How is this not answered by a simple Google search, where numerous videos on making a straight edge with hand tools such as saw and plane are found, as here.
user455129
@PieterGeerkens: the clarification was taken back, so it seems that OP means a magnetic compass. Afaik the magnetic compass was not known in the Antique. It is a medieval invention ~1,000AD. It appears afaik earlier in China, using naturally magnetized iron. This can be used for navigation, but not precision drawing and measuring.
11:01
@Pieter Geerkens, This is not answered by google search, because it gives: en.wikipedia.org/wiki/Straightedge_and_compass_construction ... because the oldest known planes date from after the Greeks, They solved quadratic equations using geometry and needed a perfectly straight edge. The straight edge would be less straight than the base of the plane, which may be concave or convex.
What clarification, and what take back. The question clearly states: "Greeks used a compass and a straightedge for geometry." Magnetic compasses for navigation are of no value what so ever for geometry.
@com.prehensible: Don't be absurd. The entire point of bootstrapped tool manufacturing is to make the tool of each generation more precise than it's equivalent in the previous generation. if that were not possible, it would have been impossible to ever make a better tool. While the first wood planes similar to the modern design were likely built by the Romans, that ancient Egyptians created mortice and tenon joints requires that they were very familiar with how to plane wood using more primitive tools.
user455129
They used drawing compasses, not a magnetic compass. E.g. Euclids algorithm was invented to subdivide land parcells with sticks of different lengths, not with an iron ruler and pen and paper.

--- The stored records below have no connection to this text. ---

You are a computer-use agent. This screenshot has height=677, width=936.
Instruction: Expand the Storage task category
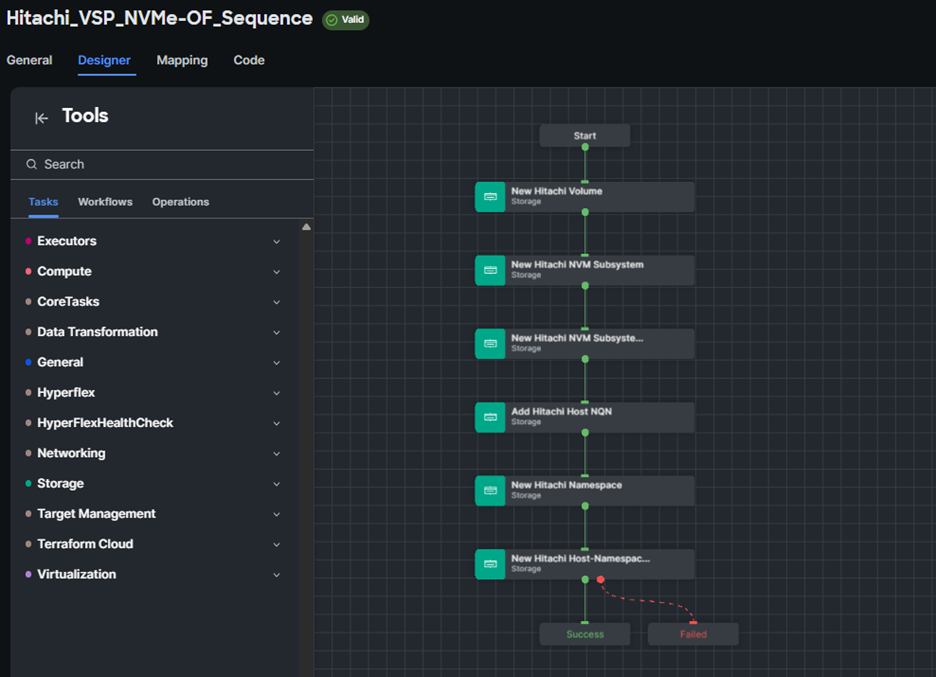point(277,484)
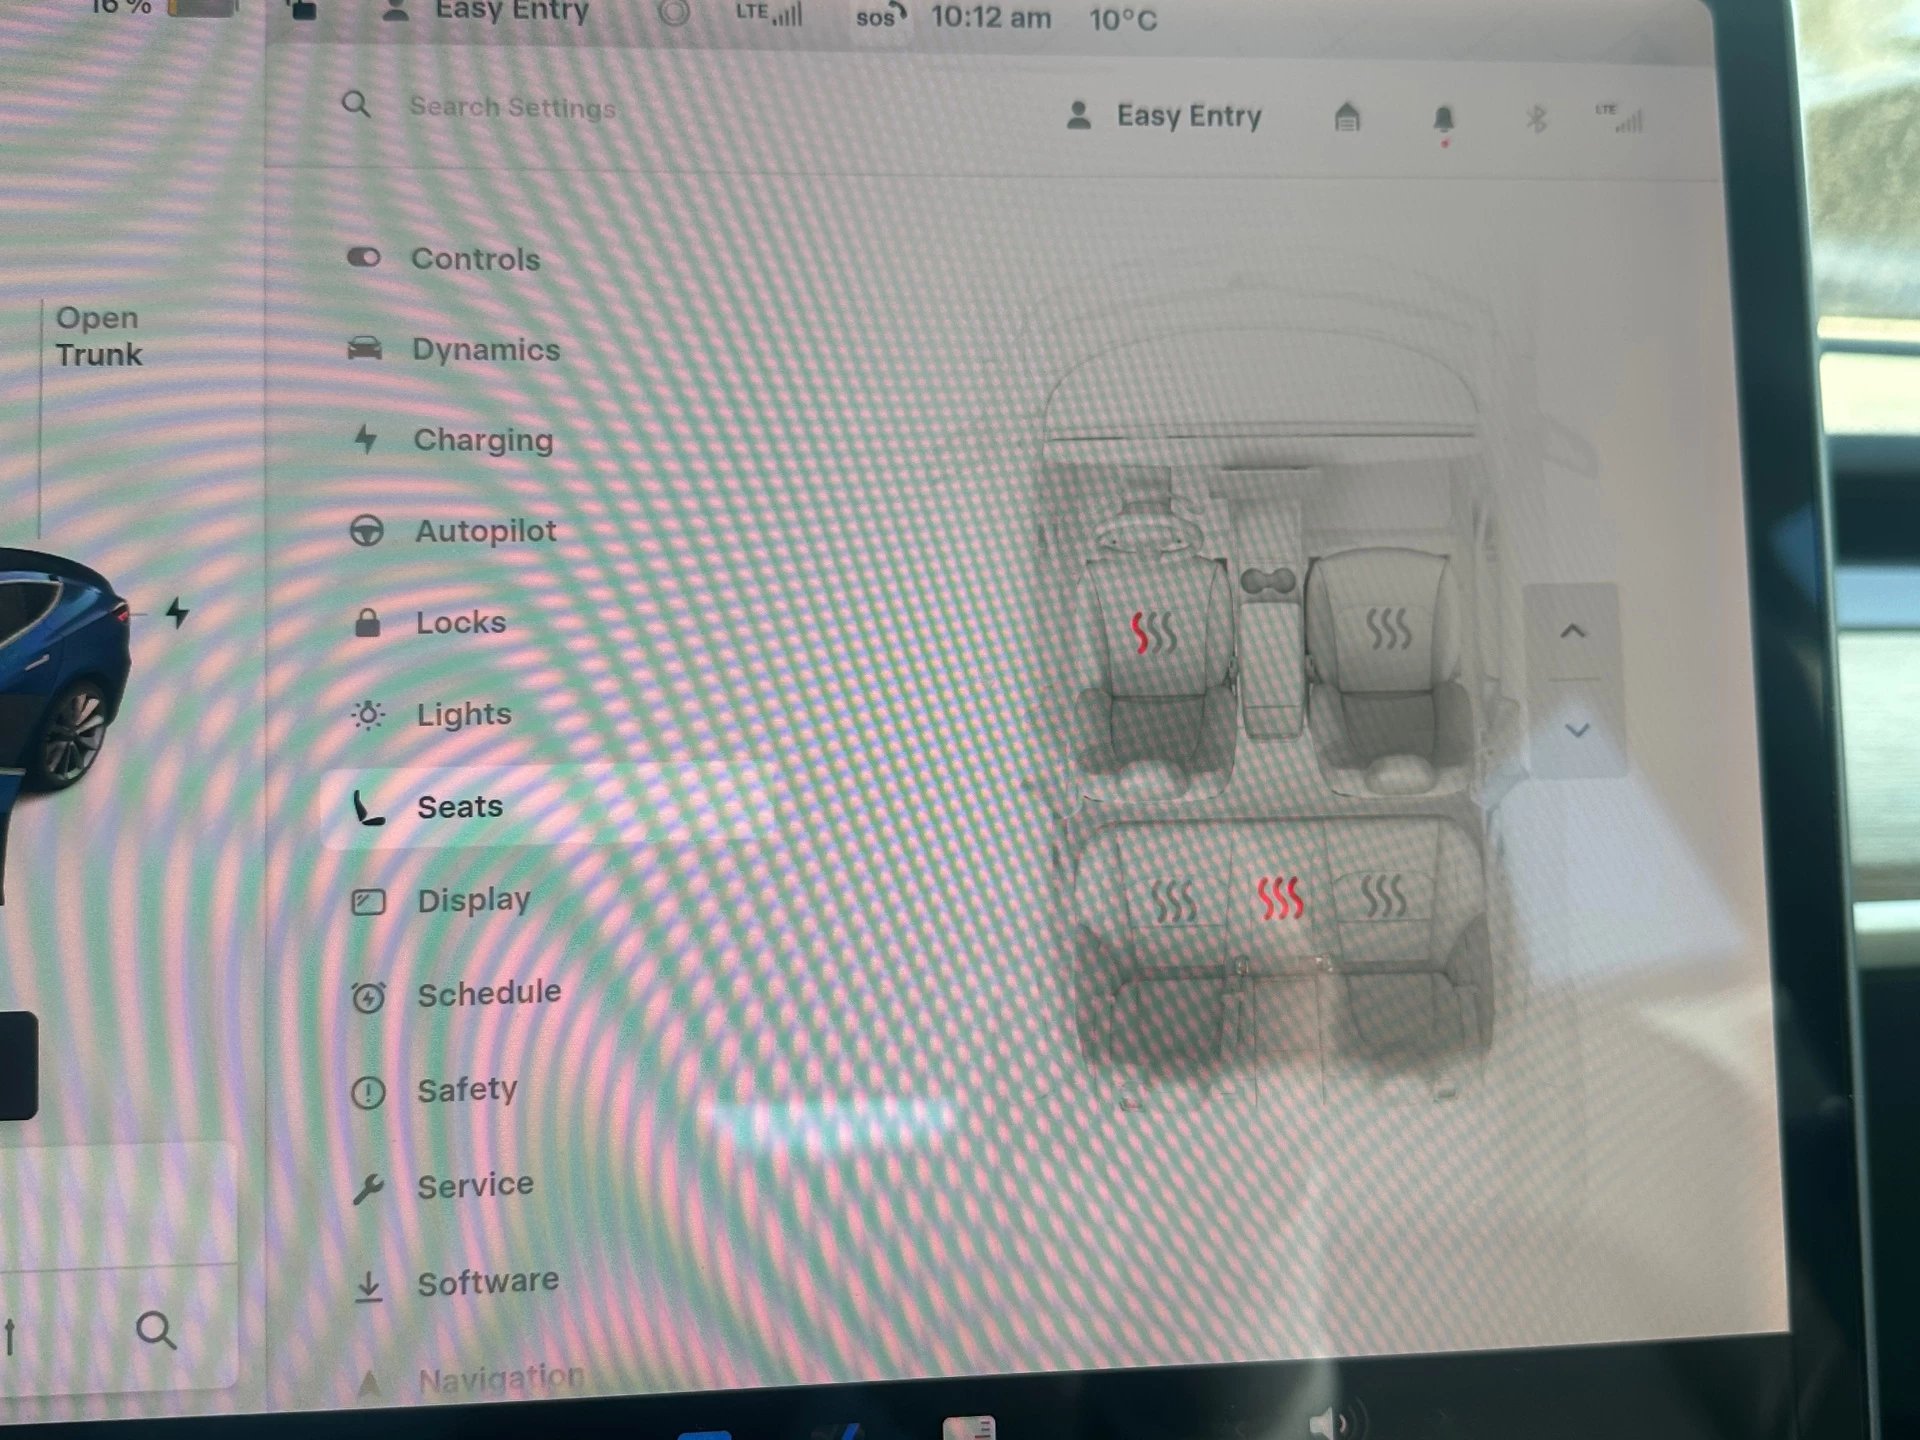Turn on the rear left seat heater

(1175, 898)
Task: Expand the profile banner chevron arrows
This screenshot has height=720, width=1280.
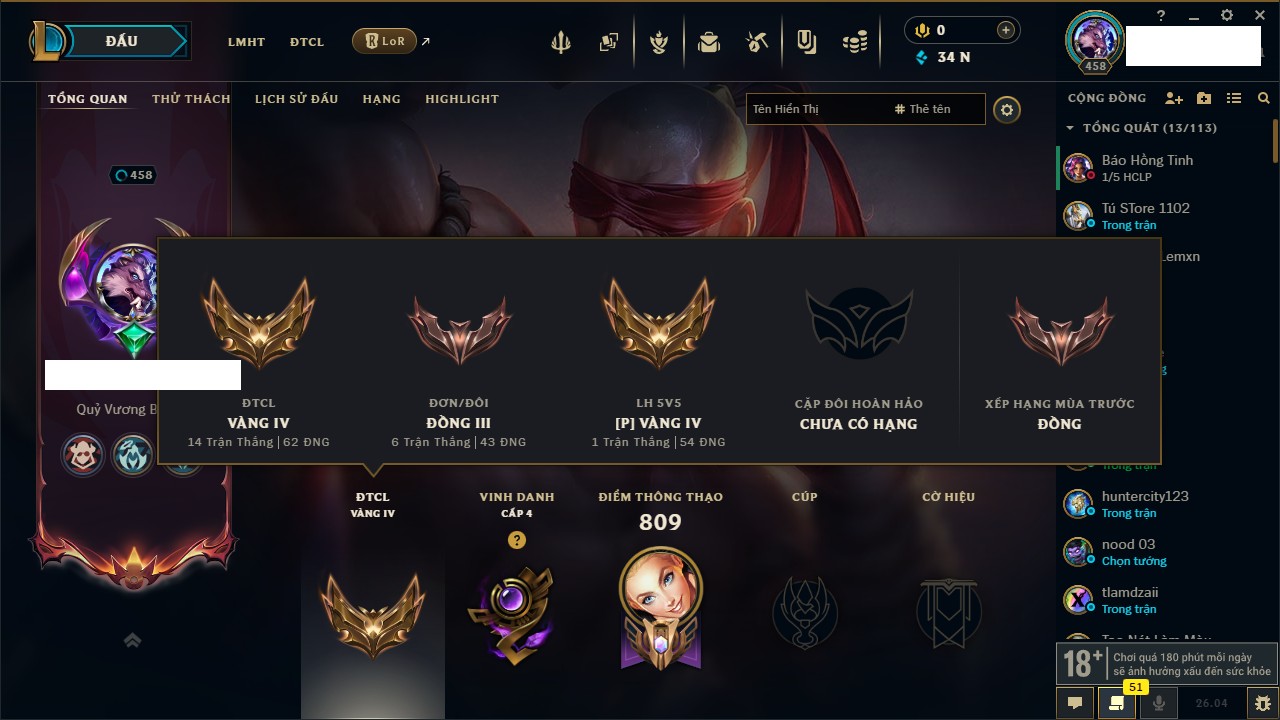Action: tap(132, 641)
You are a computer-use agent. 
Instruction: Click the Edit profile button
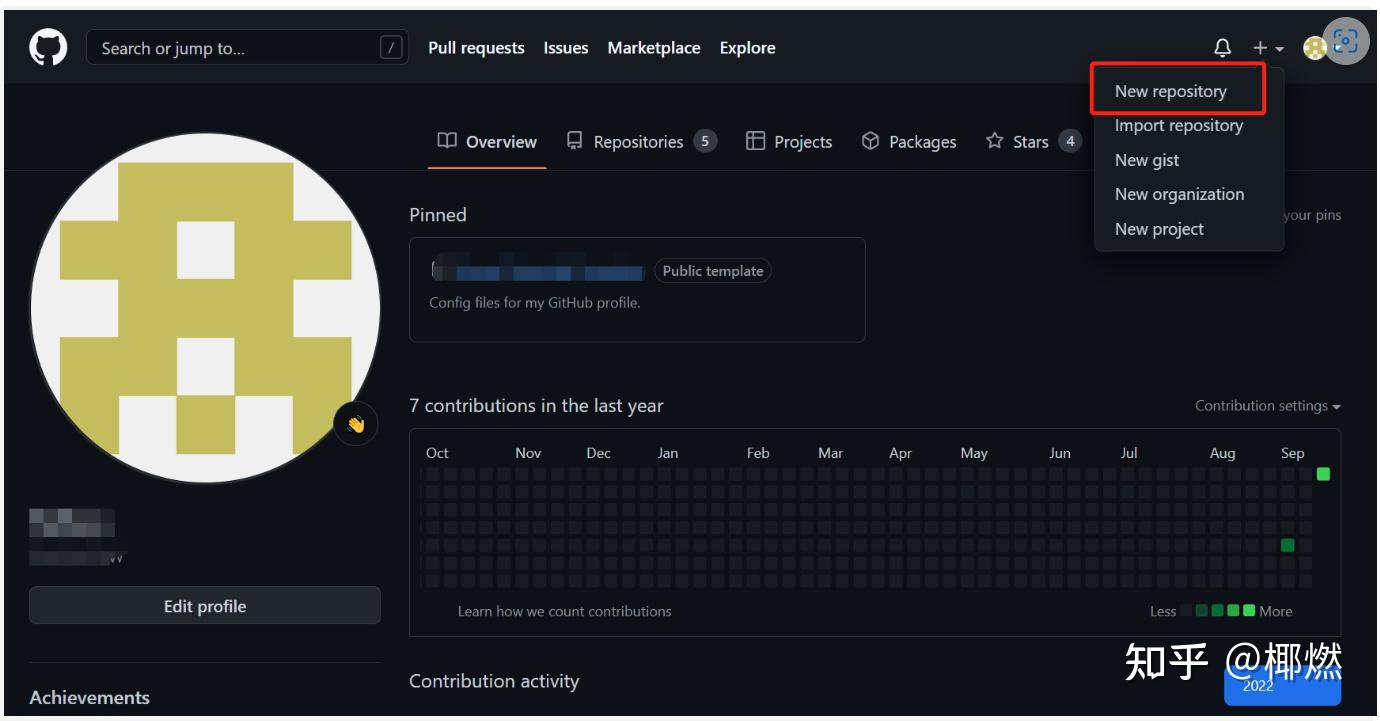(204, 605)
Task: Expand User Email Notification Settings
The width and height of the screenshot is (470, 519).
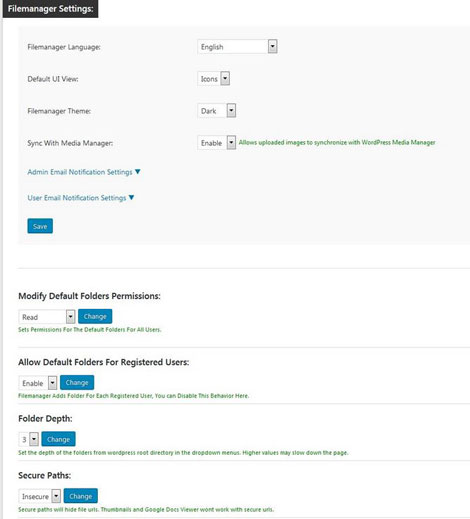Action: [77, 198]
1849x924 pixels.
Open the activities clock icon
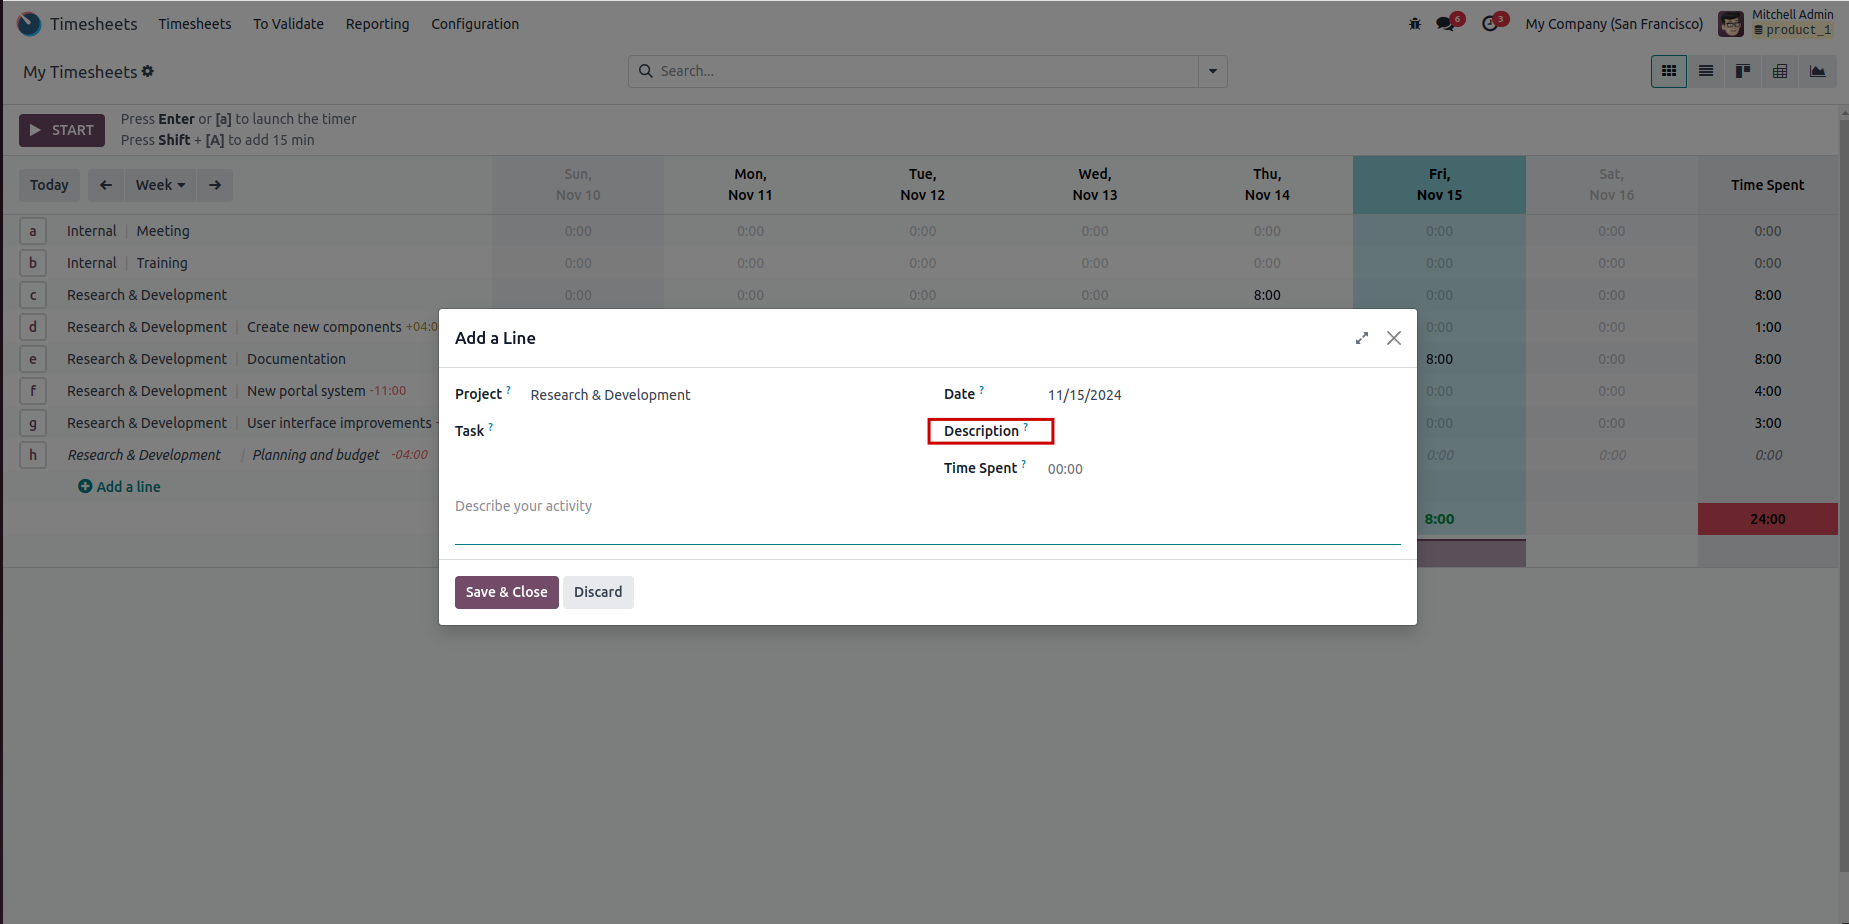point(1490,24)

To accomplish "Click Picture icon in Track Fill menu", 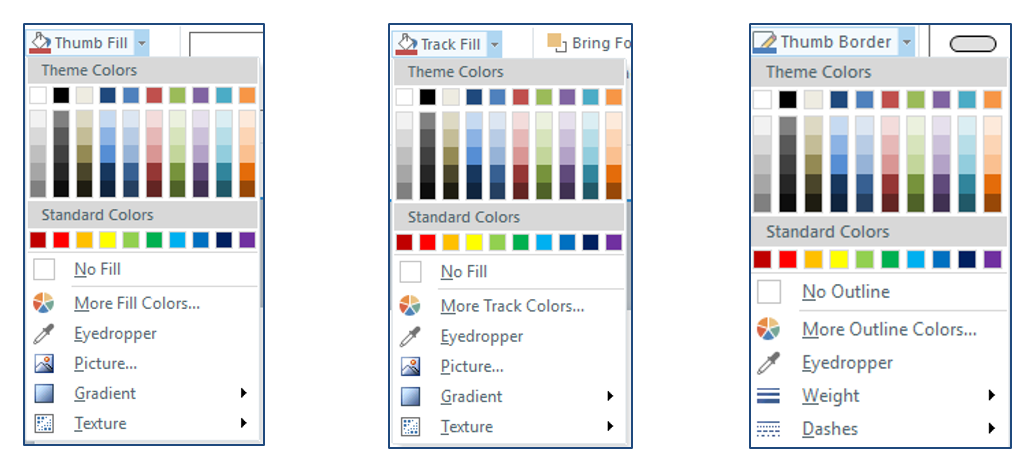I will [410, 366].
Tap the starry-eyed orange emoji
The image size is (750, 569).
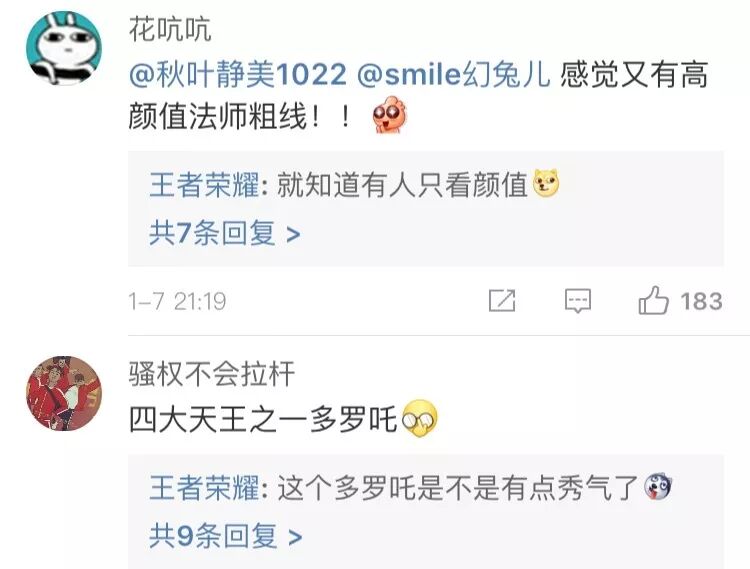pyautogui.click(x=389, y=115)
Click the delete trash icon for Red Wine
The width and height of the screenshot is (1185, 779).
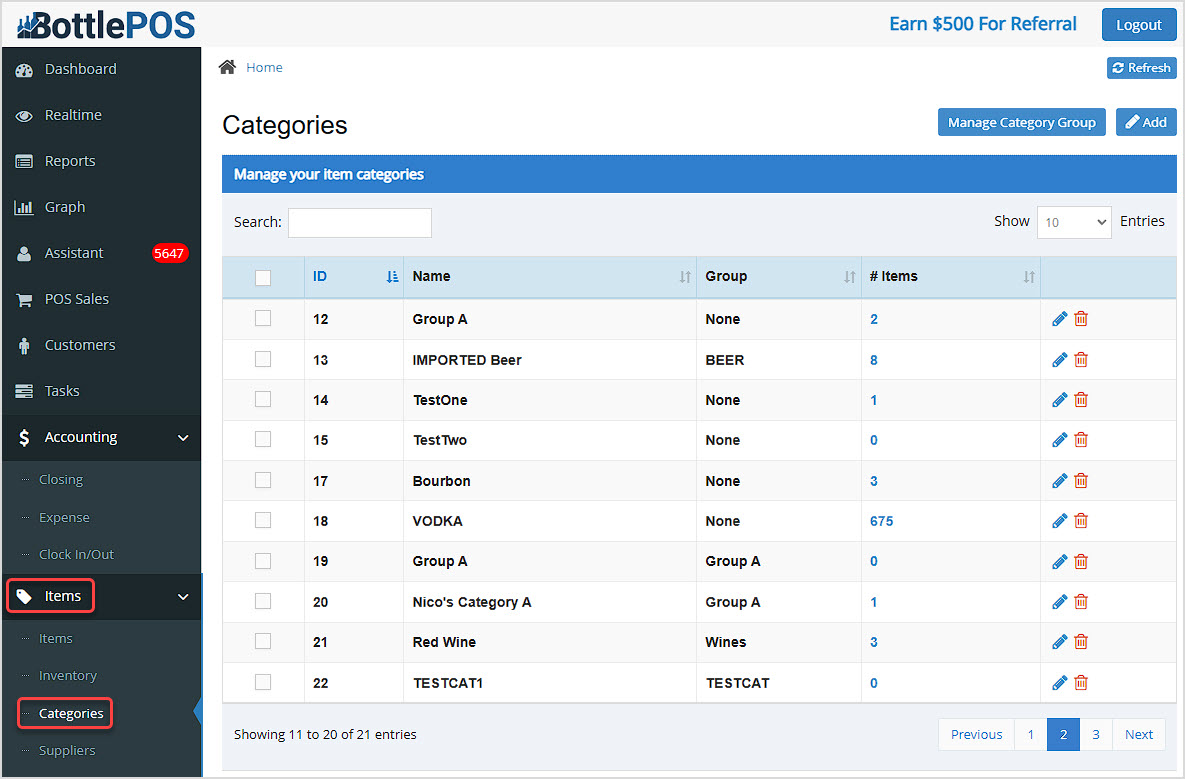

I searched for "greek straightedge in museum" "greek straigh edge material construction" and that kind of thing.
user455129
Yes, because you appear to think they used these things like we do today and that's a wrong premise
In english speaking countries, it is customary to not say "don't be absurd" unless you want to say "you are being idiotic"... it's kind of like "suck it" level of etiquette in scientific discourse. just a point of note. It's both a command and an insult. Of course we all know about bootstrapped tool manufacture, especially programmers.
Actually this question was provoked by a discussion in the mathematics forum stating it would have been impossible to make a precisely straight edge... so i am not the only one with this absurd logic, it comes from maths. stack.
11:01
@com.prehensible: Being smart is no measure of either common sense or knowledge.
Wood is not a very precise material. It changes with humidity and has other imperfections. They may have made a metal straight edge, which can't be planed. There was no reason to presume that pythagoras etc favored the use a wooden straight edge. If you dry wet gypsum mixed with sand, you can obtain a very straight plane for sanding, which can be used to make a metal straight edge. And I didn't find any information for boostrapping straightness, it works fine these days because of calipers which use screws for fine adjustment.
 
3 hours later…
14:06
A geometric method to produce a straightedge is described in the book by M. Berger, Geometry revealed (Springer 2010) on p. 116. Greek mathematics had no tools to justify this method, but it is possible that they knew it empirically.